2012-03-16 01:00:11 | 日本

 2月中旬、それまでの金融マーケットに大きな変化を与える出来事がありました。14日の日銀による「金融緩和の強化について」の発表です。日銀は、当面、物価上昇率1%を目指し、実質的なゼロ金利政策を取るほか、資産買い入れ基金を10兆円増額して長期国債を買い入れることで、金融緩和を協力に推進する、としています

 端的に言えば、リーマンショックやPIIGS諸国の国債危機などに対応するために金融緩和を続けてきた欧米諸国の動きに日銀も(とうとう?)追従した、といったところでしょうか。

 この日銀の新たな金融政策発表を機に、為替市場では、それまでのトレンドが一転して円安・ドル高傾向になりました。その後、わが国の1月の月間経常収支が赤字となったことや、失業率の低下などアメリカで景気回復を窺わせるデータの公表が相次いでいることなどから、さらに円安・ドル高が進んでいます(2/14:1ドル77円台半ば→3/14:同83円台前半と約7%下落)。

 株式市場もこの流れを好感しているようです。円/ドルの下落で、わが国の輸出企業の業績が好転するとの思惑などから、日経平均は2/14の9,052円(終値)から3/14の10,050円(同)と、1ヶ月で10%以上も上昇してきました。おもに外国人が買いを主導し、それに日本の個人投資家が追随する、という、これまでもよく見られた展開です。

 こうした円安の流れや株価の上昇をもたらすきっかけを与えた今回の日銀の措置について、マスコミでは概ね好意的に報道されているように思えます。

 その反面、石油価格などの原材料価格がジワジワ上昇してきています。これは、度重なる欧米諸国の金融緩和で溢れたマネーが石油や小麦などの商品市場に流れ込んだ結果、これらの価格が高騰してきたことに加え、2月以降の円安でこれらの円建て価格が急上昇したことが大きな原因でしょう。
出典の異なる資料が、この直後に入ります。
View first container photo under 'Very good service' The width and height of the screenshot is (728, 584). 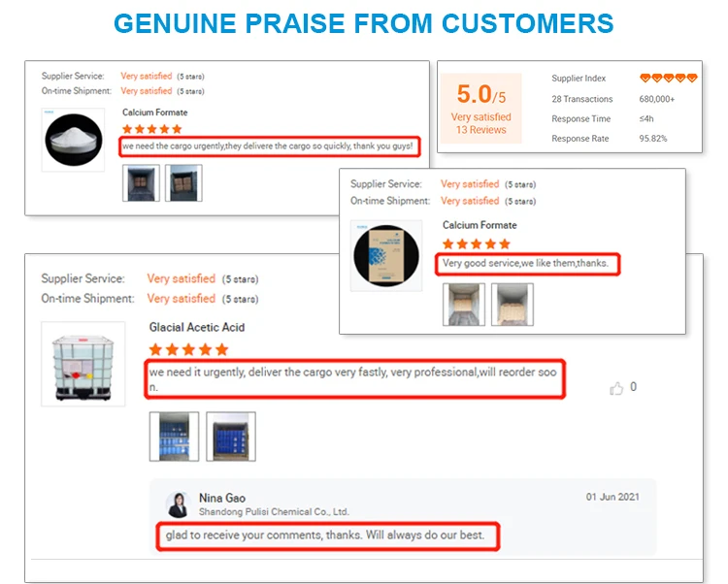click(464, 305)
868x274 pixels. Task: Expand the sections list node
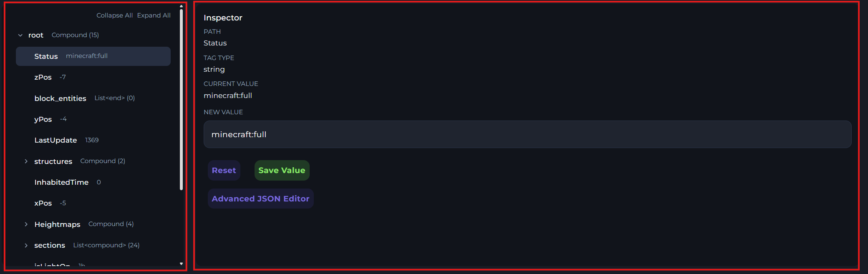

 最近の石油価格の急激な上昇の理由として「イラン情勢の緊迫化」ばかりがクローズアップされているように感じられます。まあたしかにそれもあるでしょうが、もっとも効いているのは目先の円安・ドル高であり、これをもたらした大きな要因のひとつがこの日銀による金融緩和ということもできるでしょう。現に、東京地区の1リットルあたりのガソリン価格の推移を見ると、2/13の145.5円から3/12の155.6円と、約1ヶ月で7%近く上昇しています。これは同じ期間の円の対ドル下落率とほぼ一致しています。